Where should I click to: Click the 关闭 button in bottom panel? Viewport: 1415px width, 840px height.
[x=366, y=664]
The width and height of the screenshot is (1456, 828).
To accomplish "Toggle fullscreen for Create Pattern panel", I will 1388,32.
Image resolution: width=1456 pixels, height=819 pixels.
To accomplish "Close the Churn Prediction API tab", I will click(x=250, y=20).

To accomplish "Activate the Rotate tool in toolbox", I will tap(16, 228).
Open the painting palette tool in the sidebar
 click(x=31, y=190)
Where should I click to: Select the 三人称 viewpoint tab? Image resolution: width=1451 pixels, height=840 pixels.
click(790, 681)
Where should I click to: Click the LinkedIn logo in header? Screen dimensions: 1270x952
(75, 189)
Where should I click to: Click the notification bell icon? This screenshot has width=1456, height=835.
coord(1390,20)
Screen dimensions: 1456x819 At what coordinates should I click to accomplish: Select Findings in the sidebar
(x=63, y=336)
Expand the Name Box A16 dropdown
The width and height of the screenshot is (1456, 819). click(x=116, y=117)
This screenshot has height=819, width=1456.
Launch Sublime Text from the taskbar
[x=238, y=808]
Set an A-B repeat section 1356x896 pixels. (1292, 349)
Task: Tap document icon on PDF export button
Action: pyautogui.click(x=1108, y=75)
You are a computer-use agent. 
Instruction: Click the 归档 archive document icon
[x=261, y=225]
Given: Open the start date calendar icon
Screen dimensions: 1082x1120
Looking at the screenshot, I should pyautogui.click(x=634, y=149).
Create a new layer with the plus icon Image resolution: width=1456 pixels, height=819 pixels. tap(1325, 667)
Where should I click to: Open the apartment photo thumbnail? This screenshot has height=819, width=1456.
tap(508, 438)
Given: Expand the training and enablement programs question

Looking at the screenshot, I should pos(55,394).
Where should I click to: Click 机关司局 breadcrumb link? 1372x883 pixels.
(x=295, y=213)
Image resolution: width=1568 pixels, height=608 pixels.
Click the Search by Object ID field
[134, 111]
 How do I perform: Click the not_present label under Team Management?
★ ★ ★ ★ ★ ★ ★
> EXERCISE AIM
Please transcribe exactly the line containing "Where should I click to: Open" and every line after it through the end of the records, and nothing else.

> ANSWER BOX
Where should I click to: Open the apartment photo thumbnail? This screenshot has height=819, width=1456.
tap(508, 438)
Given: Expand the training and enablement programs question

Looking at the screenshot, I should pos(55,394).
Where should I click to: Click 机关司局 breadcrumb link? 1372x883 pixels.
(x=295, y=213)
Image resolution: width=1568 pixels, height=608 pixels.
Click the Search by Object ID field
[134, 111]
 How do I perform: Click the not_present label under Team Management?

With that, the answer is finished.